Aim of the exercise: In the text on Apgar scoring below, copy the passage that runs from "From birth, your" up to and including "deterioration and/or improvement.", word for word.

Excerpt:
——————————

From birth, your baby will be evaluated to ensure that he or she is doing okay. In fact, your baby will be tested one minute after birth and then five minutes later and assigned an Apgar score. If your newborn scores low on the first Apgar tests, he or she may be tested again at various time intervals to check for deterioration and/or improvement.
History of Apgar
Apgar scoring was initially introduced by Dr. Virginia Apgar in 1952. The test carries her name, but the letters of her name are now linked to the tests for an acronym with the letters matching as follows: a = appearance, p = pulse, g = grimace, a = activity, and r = respiration.
Dr. Apgar felt that newborns were not adequately evaluated and attended to following birth. Doctors focused on the mother, and the baby was whisked away by attendants. Apgar felt that babies should be systematically evaluated immediately so that if medical attention was needed, it would be quick.
Checking the Newborn
Your attending physician or midwife will check your newborn’s heart rate, color, breathing, muscle tone, and reflexes in assigning an Apgar. Each variable carries up to 2 points for a total of 10 possible. For example, your baby would be assigned a full 2 points for heart rate with a normal 100 beats per minute. The score would be 1 for a heart rate below 100 beats per minute and 0 if no heartbeat (or pulse) is detected.

——————————

Given data:
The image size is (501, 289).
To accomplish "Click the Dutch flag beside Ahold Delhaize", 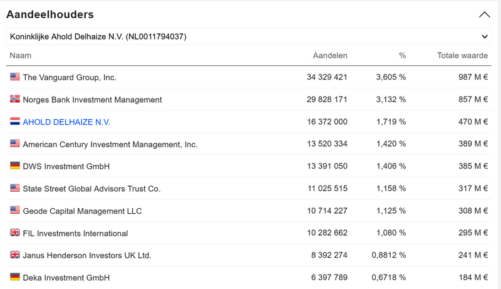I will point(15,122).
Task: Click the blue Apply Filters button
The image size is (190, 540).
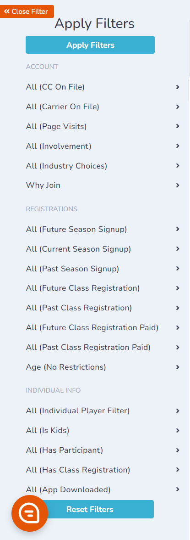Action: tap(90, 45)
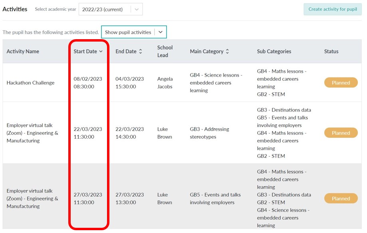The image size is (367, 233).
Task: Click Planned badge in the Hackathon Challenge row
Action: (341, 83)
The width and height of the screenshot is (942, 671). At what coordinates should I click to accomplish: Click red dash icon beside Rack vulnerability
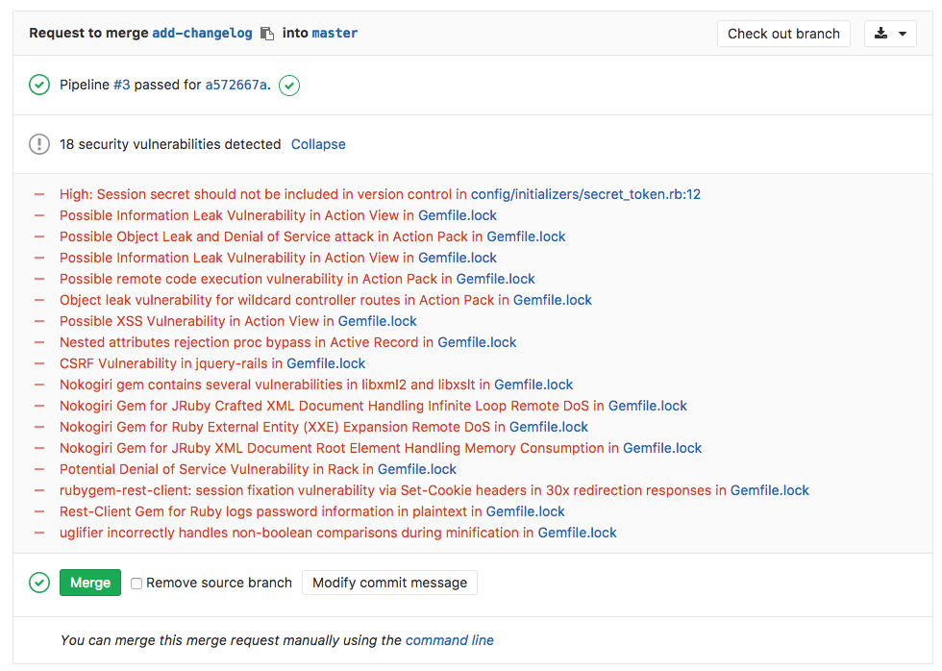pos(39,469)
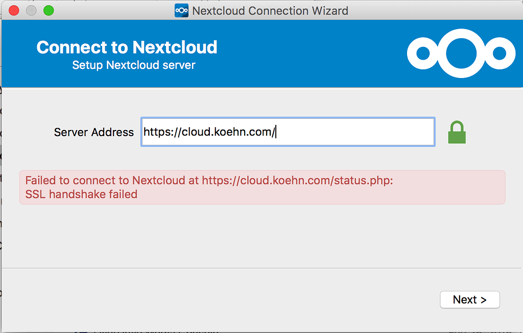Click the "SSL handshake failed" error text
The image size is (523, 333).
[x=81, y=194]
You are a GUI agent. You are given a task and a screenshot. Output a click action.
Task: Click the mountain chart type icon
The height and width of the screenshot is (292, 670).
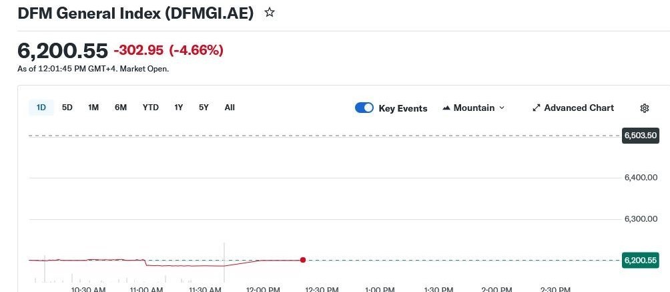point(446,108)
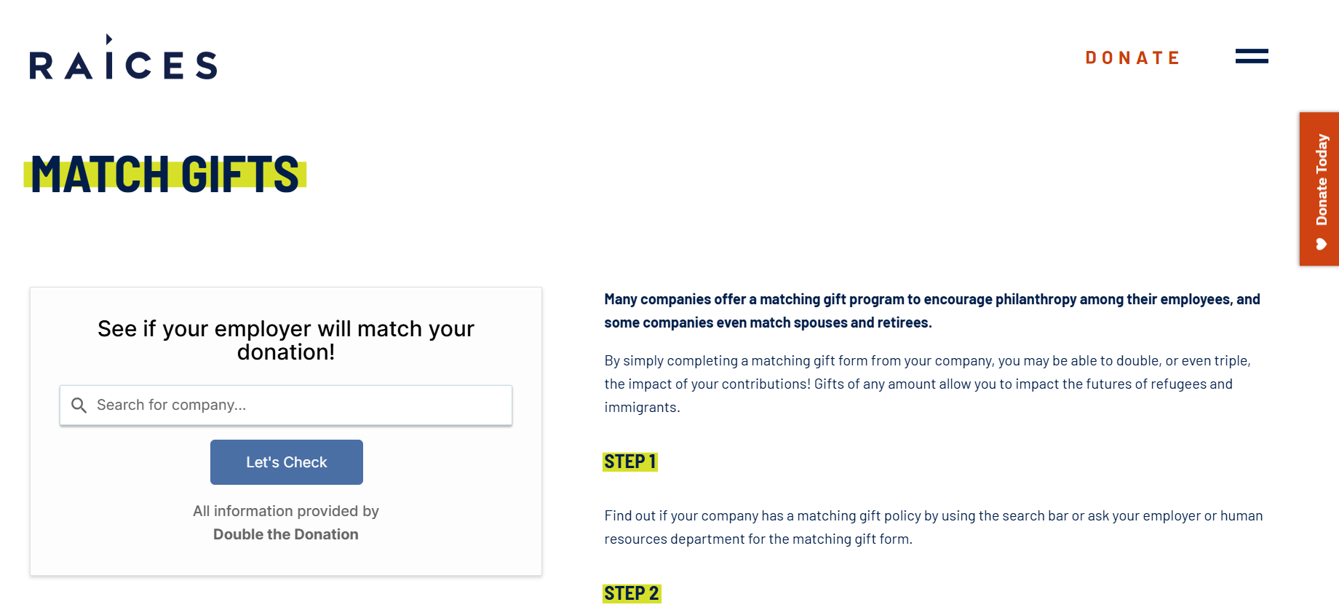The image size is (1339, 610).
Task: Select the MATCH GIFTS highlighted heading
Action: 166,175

——————————

Response to the task:
From birth, your baby will be evaluated to ensure that he or she is doing okay. In fact, your baby will be tested one minute after birth and then five minutes later and assigned an Apgar score. If your newborn scores low on the first Apgar tests, he or she may be tested again at various time intervals to check for deterioration and/or improvement.